Train singles chronology
| "Save Me, San Francisco" (2011) | "Drive By" (2012) | "50 Ways to Say Goodbye" (2012) |

Music video
- "Drive By" on YouTube

= Drive By (song) =

"Drive By" is a song by American pop rock band Train from their sixth studio album, California 37. It was released in the United States as the album's lead single on January 10, 2012, three months before the release of California 37. The song was written by lead singer Pat Monahan and Norwegian songwriting duo Espen Lind, Amund Bjørklund, the same team responsible for Train's 2009 hit single "Hey, Soul Sister".

"Drive By" peaked at number 10 on the Billboard Hot 100, becoming the band's third (and, to date, final) top 10 hit in the US. It was awarded a double platinum certification by the RIAA on July 23, 2012, for more than 2 million sales in the US. Internationally, the song became a top ten hit in 13 countries. Train performed the song on television series 90210 in the episode "Blood Is Thicker Than Mud", which aired on March 13, 2012. Train also performed a parody entitled "Five By" with Elmo and Count von Count for an episode of Sesame Street.

==Background==
Singer Pat Monahan said, "'Drive By' was about meeting my wife and quickly falling in love, and being really scared about that because I was like, Man, I am not sure if this is a good idea — that something like this would happen so quickly. Because I think generally when you're looking for something big you're not gonna find it, and when you're not looking for that thing it's gonna probably show up and get you. And so, 'Drive By' was all about realizing that I have to not worry about it and just let it be what it is."
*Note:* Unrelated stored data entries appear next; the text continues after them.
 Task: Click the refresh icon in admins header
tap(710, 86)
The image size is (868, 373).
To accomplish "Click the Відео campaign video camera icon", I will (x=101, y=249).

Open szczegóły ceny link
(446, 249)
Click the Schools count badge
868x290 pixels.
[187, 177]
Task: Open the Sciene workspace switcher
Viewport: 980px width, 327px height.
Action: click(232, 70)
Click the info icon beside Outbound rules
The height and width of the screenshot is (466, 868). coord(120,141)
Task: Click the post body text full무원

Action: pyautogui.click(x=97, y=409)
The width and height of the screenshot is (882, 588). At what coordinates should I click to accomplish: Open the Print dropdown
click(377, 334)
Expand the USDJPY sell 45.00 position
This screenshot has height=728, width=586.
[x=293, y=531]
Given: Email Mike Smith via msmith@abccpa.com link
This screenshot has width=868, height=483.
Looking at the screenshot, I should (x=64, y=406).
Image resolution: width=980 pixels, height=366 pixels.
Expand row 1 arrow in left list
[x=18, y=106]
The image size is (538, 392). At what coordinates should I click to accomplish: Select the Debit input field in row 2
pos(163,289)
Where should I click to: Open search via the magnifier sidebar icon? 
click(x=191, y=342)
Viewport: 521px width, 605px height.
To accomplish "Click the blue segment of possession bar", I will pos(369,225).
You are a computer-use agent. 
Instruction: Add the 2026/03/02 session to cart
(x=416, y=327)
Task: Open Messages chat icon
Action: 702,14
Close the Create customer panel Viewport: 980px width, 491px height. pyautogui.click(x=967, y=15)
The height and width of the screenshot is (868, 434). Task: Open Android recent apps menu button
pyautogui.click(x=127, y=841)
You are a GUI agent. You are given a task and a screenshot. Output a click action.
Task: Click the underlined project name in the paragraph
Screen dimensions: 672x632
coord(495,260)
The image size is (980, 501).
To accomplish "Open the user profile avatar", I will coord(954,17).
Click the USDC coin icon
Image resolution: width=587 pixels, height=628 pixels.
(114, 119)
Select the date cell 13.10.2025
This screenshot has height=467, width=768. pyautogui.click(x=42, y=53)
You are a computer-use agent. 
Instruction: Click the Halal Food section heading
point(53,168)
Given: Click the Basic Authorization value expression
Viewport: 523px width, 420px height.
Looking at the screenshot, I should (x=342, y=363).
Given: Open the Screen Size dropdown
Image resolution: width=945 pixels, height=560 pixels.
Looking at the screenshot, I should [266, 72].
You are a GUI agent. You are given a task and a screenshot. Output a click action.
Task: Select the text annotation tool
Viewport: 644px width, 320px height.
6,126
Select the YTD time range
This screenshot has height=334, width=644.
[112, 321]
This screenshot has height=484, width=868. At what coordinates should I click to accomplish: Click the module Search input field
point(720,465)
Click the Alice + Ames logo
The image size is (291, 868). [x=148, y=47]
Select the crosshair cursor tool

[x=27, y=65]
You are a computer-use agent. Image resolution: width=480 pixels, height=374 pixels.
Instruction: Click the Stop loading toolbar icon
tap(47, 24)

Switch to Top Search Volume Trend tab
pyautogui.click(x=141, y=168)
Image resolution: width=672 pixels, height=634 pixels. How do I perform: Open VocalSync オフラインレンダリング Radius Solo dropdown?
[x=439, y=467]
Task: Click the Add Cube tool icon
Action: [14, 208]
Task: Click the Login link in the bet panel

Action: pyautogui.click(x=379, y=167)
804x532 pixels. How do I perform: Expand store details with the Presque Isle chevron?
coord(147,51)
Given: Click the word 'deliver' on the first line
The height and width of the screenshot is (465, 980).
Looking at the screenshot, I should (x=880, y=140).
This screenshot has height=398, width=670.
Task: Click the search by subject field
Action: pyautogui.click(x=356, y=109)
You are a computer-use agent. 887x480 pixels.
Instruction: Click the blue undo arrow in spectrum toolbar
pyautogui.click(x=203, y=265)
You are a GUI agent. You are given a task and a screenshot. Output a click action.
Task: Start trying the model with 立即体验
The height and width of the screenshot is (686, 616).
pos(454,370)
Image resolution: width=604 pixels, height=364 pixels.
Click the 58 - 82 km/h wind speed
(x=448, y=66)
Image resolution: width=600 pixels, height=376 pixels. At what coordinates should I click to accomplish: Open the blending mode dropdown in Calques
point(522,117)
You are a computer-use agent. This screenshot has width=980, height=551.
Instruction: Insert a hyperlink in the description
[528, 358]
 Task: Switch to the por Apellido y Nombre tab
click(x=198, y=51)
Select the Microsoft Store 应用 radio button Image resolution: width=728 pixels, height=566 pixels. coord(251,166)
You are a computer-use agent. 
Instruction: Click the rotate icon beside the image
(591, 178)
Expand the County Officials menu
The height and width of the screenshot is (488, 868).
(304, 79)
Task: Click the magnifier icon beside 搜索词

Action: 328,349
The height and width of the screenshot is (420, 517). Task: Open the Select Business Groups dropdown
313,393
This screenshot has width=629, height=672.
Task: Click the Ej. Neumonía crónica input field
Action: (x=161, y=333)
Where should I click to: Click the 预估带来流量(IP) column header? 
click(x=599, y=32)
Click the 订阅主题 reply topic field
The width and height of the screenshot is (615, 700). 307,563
Monahan said the lyric, "Hefty bag to hold my love" was inspired by when he used to work at a restaurant in Erie, Pennsylvania. He and his friends would sneak the owner's beer out of the fridge, hide it in trash bags in the dumpster, and then take it home and drink it when their shift was over. This made him associate Hefty bags with holding things that made him happy. When the song was released, Hefty sent him several boxes of garbage bags in gratitude for the shout-out. The "shy guy" in the lyrics came from his restaurant days, when he went to a party where he was scared to talk to anyone. A husband of his coworker, who was a very large but kind man, came up to him and called him "Shy guy."

In July 2011, months before the song's official release, Monahan performed the song in a live performance at the Cricket Amphitheater in Chula Vista, California as part of the band's summer tour.

==Composition==
"Drive By" is a pop rock song. The instrumentation consists of "buoyant acoustic riffs and a hook-laden melody". Lead singer Pat Monahan sings in a characteristic "sing-talk vocal croon".

The song is in the key of C♯ minor, the chord structure is based on the IV–I–V–vi chord progression, and its tempo is 122 BPM.

==Critical reception==
Billboard gave the song a positive review stating:

"Drive By" starts with a staccato guitar strum and a percussive thump that certainly recalls its predecessor, with a slight ethnic flavor that makes it recall a Bar Mitzvah reception. Frontman Pat Monahan semi-speaks the [verses] in tuneful, rap-like cadence, then turns to smooth pop singing for the choruses. The lyric, however, is a bit darker [...] Monahan pleads with enough joyful exuberance that she -- and we -- might just buy it.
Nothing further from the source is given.